* **Task statement**
What you return should be only the lines in the entries below between the one holding "[Facebook-f] (629, 885)" and the one holding "ΠΟΛΙΤΙΚΗ ΕΠΙΣΤΡΟΦΩΝ", ends included, with every picture left out.

(Source records begins)

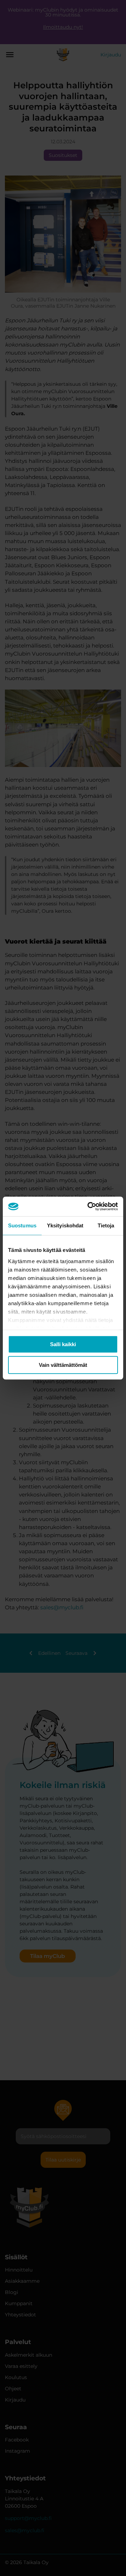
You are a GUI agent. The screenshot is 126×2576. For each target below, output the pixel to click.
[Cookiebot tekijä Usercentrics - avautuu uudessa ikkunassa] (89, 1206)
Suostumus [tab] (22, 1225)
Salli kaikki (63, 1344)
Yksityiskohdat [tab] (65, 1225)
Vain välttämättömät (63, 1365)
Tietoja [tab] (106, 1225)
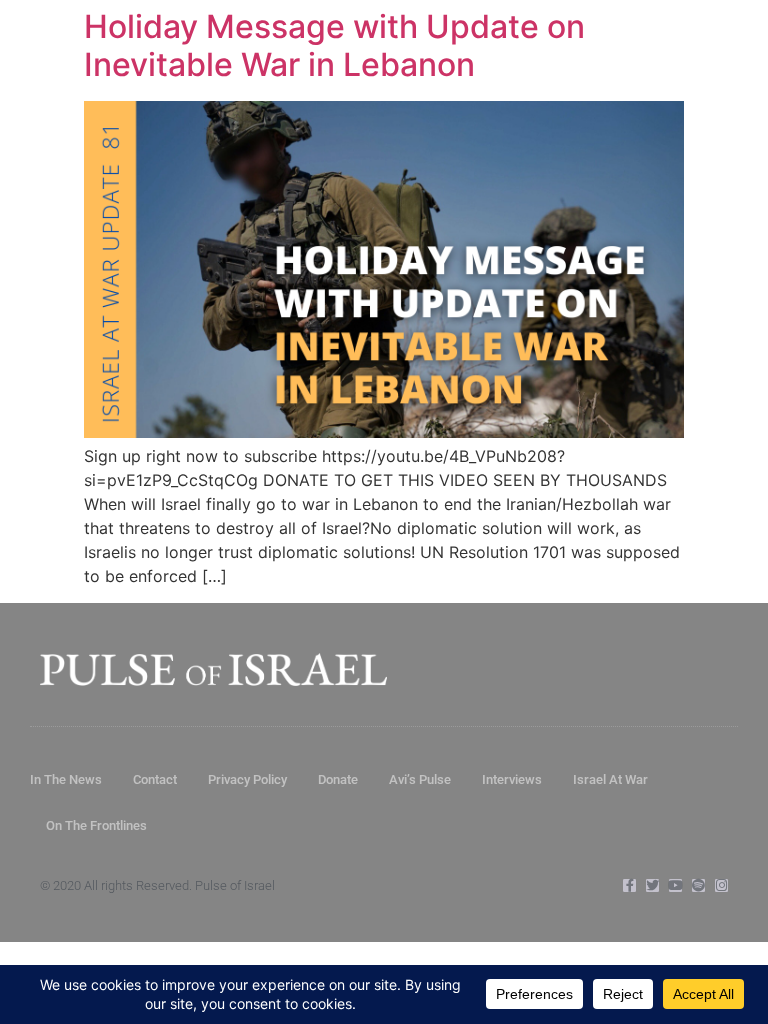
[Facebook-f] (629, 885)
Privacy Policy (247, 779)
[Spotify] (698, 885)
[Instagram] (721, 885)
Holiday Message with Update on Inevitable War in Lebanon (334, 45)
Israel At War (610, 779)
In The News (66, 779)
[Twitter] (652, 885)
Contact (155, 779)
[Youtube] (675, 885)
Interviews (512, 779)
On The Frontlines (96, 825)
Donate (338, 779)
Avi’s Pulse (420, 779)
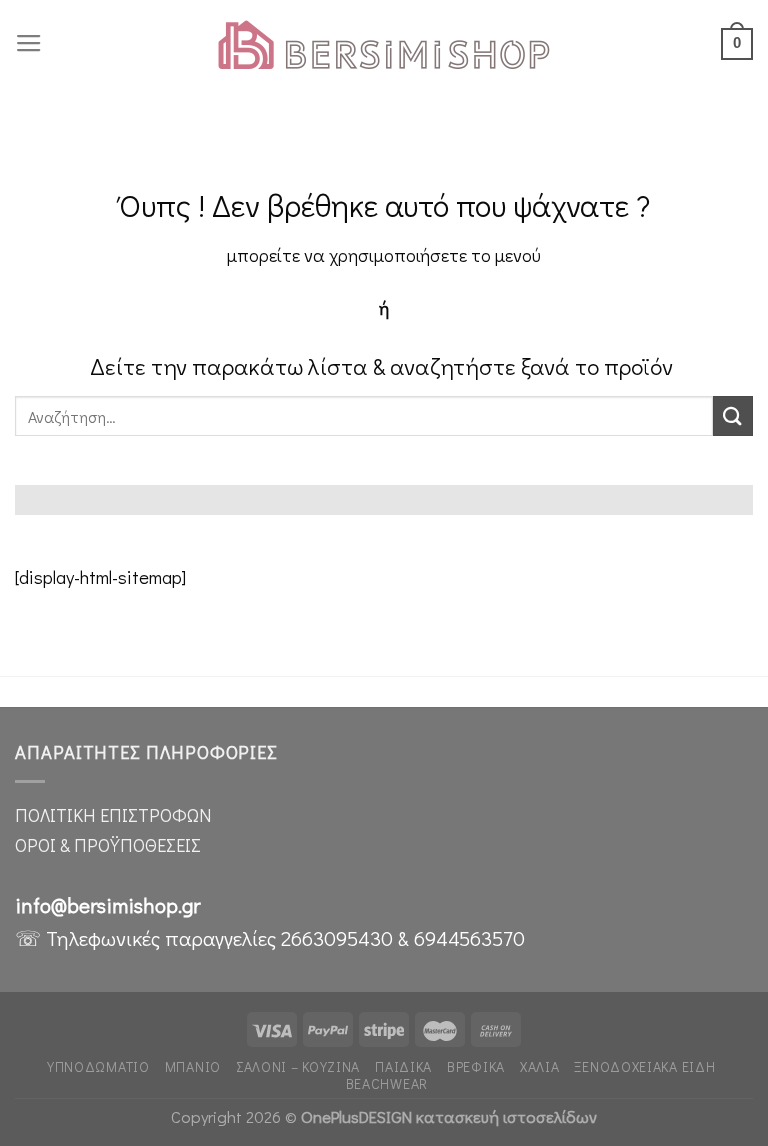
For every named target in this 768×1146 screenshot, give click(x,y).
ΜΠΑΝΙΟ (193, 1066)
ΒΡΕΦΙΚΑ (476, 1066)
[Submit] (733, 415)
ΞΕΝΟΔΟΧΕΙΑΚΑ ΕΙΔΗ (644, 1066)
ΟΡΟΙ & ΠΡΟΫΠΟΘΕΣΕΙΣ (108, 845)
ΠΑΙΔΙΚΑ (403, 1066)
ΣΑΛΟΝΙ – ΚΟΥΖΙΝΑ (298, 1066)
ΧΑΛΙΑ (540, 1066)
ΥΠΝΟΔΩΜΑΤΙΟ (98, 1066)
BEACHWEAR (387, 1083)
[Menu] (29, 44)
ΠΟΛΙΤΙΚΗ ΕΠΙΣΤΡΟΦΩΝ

(Source records ends)
(Source records begins)

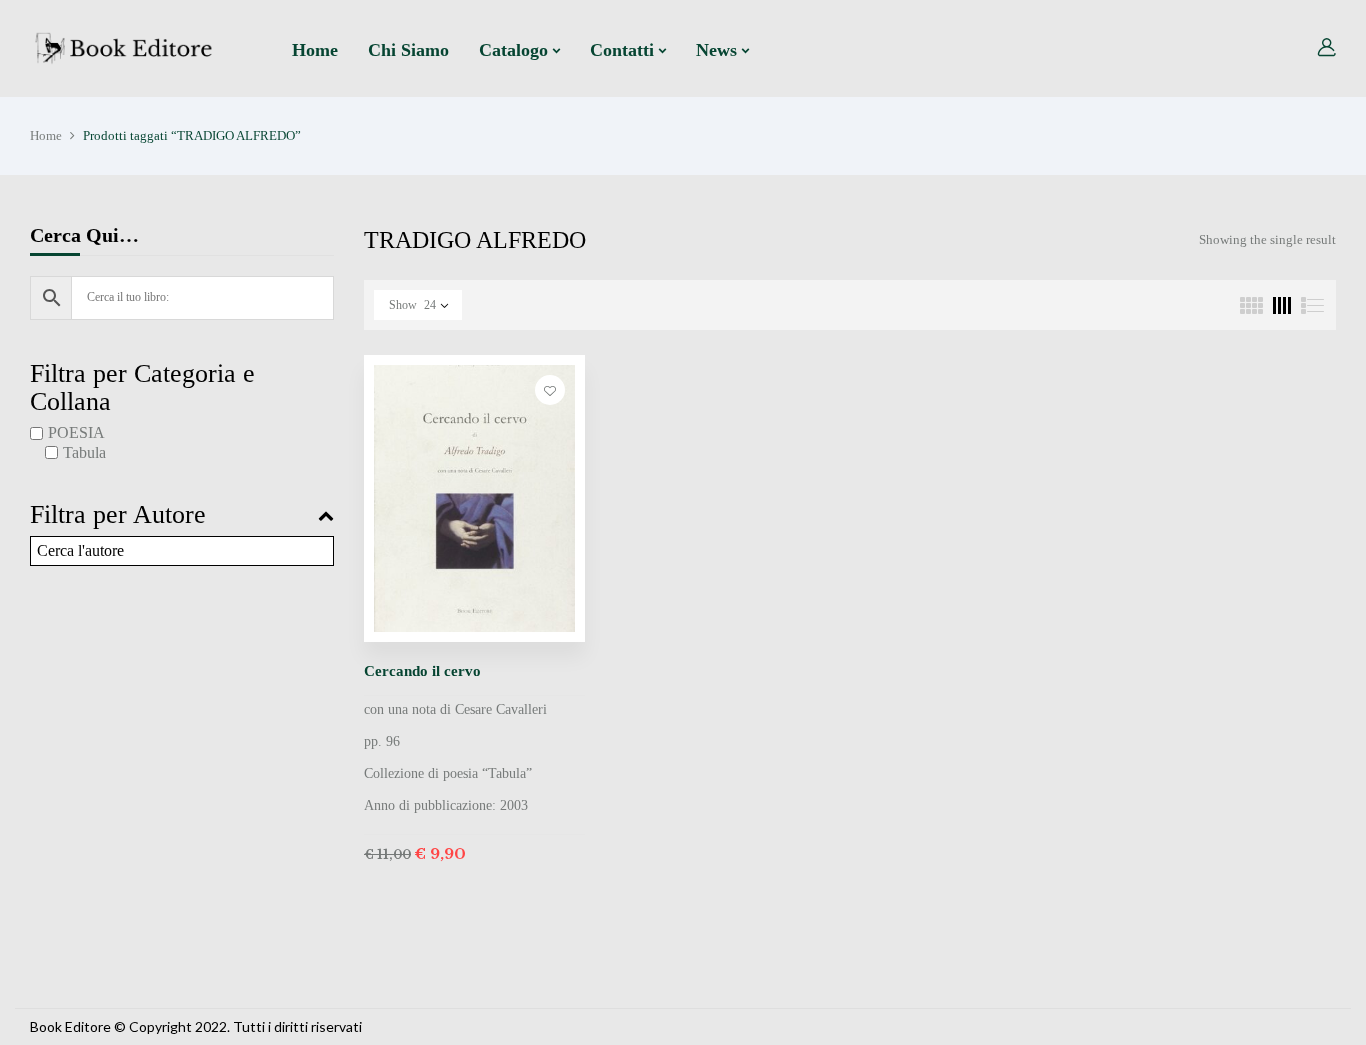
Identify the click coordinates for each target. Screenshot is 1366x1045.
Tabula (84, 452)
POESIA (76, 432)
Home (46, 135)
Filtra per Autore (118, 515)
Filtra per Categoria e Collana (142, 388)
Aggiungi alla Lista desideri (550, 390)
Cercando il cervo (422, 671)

(Source records ends)
(Source records begins)

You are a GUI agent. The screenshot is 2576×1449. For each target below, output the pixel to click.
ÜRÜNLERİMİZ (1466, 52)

(Source records ends)

* **Exercise answer**
[Facebook-f] (629, 885)
Privacy Policy (247, 779)
[Spotify] (698, 885)
[Instagram] (721, 885)
Holiday Message with Update on Inevitable War in Lebanon (334, 45)
Israel At War (610, 779)
In The News (66, 779)
[Twitter] (652, 885)
Contact (155, 779)
[Youtube] (675, 885)
Interviews (512, 779)
On The Frontlines (96, 825)
Donate (338, 779)
Avi’s Pulse (420, 779)
For every named target in this 768×1146 screenshot, give click(x,y).
ΜΠΑΝΙΟ (193, 1066)
ΒΡΕΦΙΚΑ (476, 1066)
[Submit] (733, 415)
ΞΕΝΟΔΟΧΕΙΑΚΑ ΕΙΔΗ (644, 1066)
ΟΡΟΙ & ΠΡΟΫΠΟΘΕΣΕΙΣ (108, 845)
ΠΑΙΔΙΚΑ (403, 1066)
ΣΑΛΟΝΙ – ΚΟΥΖΙΝΑ (298, 1066)
ΧΑΛΙΑ (540, 1066)
ΥΠΝΟΔΩΜΑΤΙΟ (98, 1066)
BEACHWEAR (387, 1083)
[Menu] (29, 44)
ΠΟΛΙΤΙΚΗ ΕΠΙΣΤΡΟΦΩΝ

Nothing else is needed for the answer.